Und letztlich bleibt noch die Frage, wie es mit der europaweiten Harmonisierung des Datenschutzes klappt. Grundsätzlich gilt die EU-DSGVO in allen Mitglieds-staaten und besitzt Anwendungsvorrang vor nationalen Regelungen. Zahlreiche sogenannte „Öffnungsklauseln“ geben den Gesetzgebern der Mitgliedsstaaten aber die Möglichkeit, die EU-DSGVO durch die eigene Gesetzgebung zu konkretisieren und zu ergänzen. Beim Umgang mit Arbeitnehmerdaten sieht die EU-DSGVO zum Beispiel vor, dass spezifischere Vorschriften erlassen werden können. Für Unternehmen mit europäischen Standorten bedeutet dies eine zusätzliche Herausforderung.

Ausblick
Die EU-DSGVO ist ein Meilenstein auf dem Weg zu mehr Schutz personenbezogener Daten.

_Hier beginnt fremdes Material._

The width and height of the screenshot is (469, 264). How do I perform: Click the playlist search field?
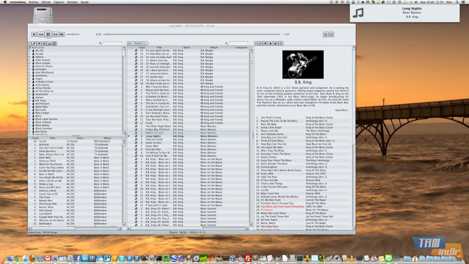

Nach zwei Jahren zeigt sich: Vieles wurde bereits erreicht und die Umsetzung läuft. Doch die Regelung ist erst ein Anfang. Weitere Vorgaben sind notwendig, um eine vollumfängliche digitale Souveränität zu erreichen. Die EU-DSGVO gibt dafür die grundlegende Richtung vor – Unternehmen, Gesellschaft und Politik müssen diesen Weg jetzt konsequent weitergehen.